The eight foot high bronze statue of a policeman was built to commemorate seven policemen who died in the famous Haymarket Square riot in 1886.
Chicago had been the scene of a clash that year between pickets and scabs outside the McCormick reaper plant. Police intervened, attempting to break the strike, and killed four workers.
The next day, as they massed to attack a union rally protesting the killings in Haymarket Square, seven policemen were killed when sticks of dynamite exploded in their midst.
Eight workers were arrested and convicted of inciting the crowd from which the dynamite was thrown. The union speaker at the time of the explosion, was exhorting the crowd to “Throttle the law, kill it, stab it!”

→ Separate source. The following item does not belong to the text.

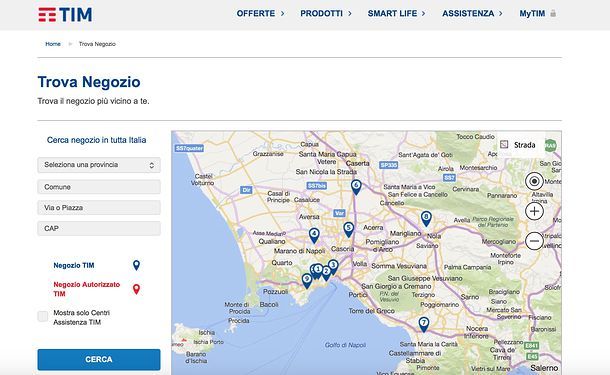Go to the Home breadcrumb link

53,44

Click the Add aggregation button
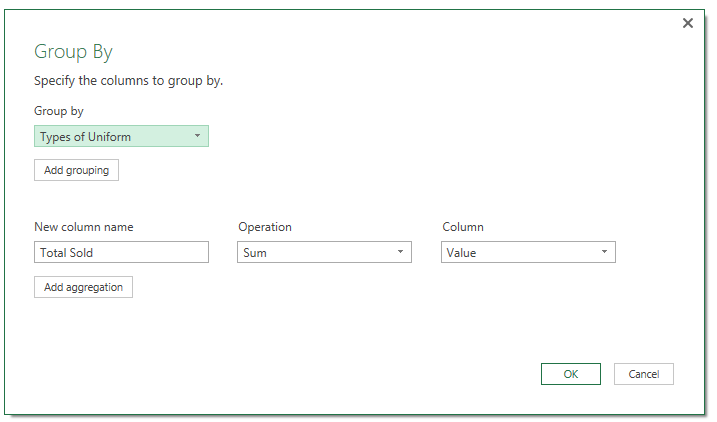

Of the eight men arrested (none of whom was even accused of actually throwing the dynamite) four were hanged, three got life sentences, and one committed suicide.
There is no statue in Chicago for the workers killed in the street battle or murdered by the court.
Reacting to the bombing of the statue, the President of the Chicago Police Sergeants’ Association, Richard M. Barrett, announced that “This is a declaration of war between SDS and the police.”
“We now feel that it is kill or be killed, regardless of the ACLU types and the Walker Commission Report and the so-called Civil Rights Act,” the Sergeant said.